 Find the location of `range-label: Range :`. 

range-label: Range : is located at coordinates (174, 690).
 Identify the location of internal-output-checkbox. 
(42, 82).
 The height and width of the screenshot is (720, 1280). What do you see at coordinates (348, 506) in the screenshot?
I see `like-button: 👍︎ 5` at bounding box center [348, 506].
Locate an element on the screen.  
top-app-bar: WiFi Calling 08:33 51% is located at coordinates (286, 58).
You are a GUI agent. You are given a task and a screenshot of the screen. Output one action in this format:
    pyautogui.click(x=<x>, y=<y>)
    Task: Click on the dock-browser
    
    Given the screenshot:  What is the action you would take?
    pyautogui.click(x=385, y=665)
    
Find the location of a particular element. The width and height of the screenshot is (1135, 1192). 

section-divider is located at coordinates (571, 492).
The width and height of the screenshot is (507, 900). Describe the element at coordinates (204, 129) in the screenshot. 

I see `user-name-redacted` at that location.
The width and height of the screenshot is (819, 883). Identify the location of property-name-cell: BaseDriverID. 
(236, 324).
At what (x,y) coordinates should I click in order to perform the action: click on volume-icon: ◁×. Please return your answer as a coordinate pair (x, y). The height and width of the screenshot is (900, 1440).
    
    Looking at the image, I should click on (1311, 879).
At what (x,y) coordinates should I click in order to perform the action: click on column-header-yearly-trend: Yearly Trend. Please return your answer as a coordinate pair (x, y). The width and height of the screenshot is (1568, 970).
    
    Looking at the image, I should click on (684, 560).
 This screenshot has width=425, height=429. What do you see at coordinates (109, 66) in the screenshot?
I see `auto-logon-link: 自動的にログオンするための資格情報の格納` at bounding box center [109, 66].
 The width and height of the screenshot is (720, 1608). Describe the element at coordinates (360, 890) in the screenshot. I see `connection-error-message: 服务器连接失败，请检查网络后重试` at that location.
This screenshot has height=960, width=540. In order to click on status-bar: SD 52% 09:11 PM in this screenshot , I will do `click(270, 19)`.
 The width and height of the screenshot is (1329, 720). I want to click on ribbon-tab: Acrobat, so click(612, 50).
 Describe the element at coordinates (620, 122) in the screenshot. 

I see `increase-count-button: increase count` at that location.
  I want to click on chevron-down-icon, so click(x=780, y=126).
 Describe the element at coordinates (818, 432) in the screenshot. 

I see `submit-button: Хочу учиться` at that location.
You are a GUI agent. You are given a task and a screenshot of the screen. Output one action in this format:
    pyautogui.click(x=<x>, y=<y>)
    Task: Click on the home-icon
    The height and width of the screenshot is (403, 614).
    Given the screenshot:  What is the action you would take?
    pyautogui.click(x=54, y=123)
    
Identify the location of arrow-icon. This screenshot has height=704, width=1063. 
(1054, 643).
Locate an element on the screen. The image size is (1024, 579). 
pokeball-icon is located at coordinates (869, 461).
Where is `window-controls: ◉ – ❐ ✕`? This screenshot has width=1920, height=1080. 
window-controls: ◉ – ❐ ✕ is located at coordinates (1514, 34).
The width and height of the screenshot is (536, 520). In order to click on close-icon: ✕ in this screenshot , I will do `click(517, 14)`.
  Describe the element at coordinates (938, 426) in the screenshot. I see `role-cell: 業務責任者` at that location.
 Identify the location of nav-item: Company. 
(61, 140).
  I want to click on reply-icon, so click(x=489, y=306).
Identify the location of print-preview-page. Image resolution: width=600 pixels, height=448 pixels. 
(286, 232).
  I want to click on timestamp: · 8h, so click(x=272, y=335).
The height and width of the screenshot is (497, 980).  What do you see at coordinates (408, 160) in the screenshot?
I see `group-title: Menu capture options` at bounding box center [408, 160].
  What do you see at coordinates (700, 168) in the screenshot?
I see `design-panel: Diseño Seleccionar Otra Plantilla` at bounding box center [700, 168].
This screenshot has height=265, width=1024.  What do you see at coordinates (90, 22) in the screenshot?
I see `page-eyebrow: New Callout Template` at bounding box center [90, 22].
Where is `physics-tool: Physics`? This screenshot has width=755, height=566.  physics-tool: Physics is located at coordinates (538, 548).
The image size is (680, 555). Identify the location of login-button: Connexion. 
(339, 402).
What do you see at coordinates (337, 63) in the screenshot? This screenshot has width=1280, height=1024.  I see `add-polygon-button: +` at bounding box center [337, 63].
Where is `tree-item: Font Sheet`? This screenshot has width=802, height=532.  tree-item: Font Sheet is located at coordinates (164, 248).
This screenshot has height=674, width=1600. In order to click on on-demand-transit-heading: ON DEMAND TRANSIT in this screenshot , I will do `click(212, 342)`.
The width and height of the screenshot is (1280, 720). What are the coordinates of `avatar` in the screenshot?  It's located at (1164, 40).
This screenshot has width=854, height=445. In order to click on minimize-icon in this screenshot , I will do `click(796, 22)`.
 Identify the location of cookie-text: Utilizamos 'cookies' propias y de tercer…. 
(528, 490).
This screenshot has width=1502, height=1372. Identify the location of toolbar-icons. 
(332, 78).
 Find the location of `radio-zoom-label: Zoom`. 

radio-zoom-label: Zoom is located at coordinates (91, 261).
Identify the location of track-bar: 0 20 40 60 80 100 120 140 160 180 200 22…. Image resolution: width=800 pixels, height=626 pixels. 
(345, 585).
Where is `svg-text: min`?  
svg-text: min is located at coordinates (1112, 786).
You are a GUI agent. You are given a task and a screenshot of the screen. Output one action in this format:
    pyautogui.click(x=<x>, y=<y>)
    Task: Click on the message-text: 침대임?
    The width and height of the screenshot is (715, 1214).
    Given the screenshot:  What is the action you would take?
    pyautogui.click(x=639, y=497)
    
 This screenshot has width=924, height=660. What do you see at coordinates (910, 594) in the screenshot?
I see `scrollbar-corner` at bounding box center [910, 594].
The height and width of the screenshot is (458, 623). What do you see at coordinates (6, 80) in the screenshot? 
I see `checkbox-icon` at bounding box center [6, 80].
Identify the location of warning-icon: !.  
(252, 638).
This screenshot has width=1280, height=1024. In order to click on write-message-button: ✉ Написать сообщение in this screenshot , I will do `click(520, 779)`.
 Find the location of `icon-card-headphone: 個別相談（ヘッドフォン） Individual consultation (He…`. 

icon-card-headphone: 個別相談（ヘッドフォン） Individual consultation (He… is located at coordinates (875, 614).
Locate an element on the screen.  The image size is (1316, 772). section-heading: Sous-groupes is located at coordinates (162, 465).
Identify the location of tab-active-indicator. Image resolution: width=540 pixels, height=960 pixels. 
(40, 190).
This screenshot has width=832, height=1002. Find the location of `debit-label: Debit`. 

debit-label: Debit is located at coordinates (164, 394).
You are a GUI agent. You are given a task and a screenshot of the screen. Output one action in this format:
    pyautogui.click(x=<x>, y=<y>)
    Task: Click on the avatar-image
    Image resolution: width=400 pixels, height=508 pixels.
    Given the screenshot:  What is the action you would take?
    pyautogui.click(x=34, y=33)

▶ _O que fazer_:
Selecione nos registros acima todas as linhas que contêm a palavra "checkbox", diferenciando maiúsculas de minúsculas.

▶ _Resultado esperado_:
 Identify the location of internal-output-checkbox. 
I see `checkbox-icon` at bounding box center [6, 80].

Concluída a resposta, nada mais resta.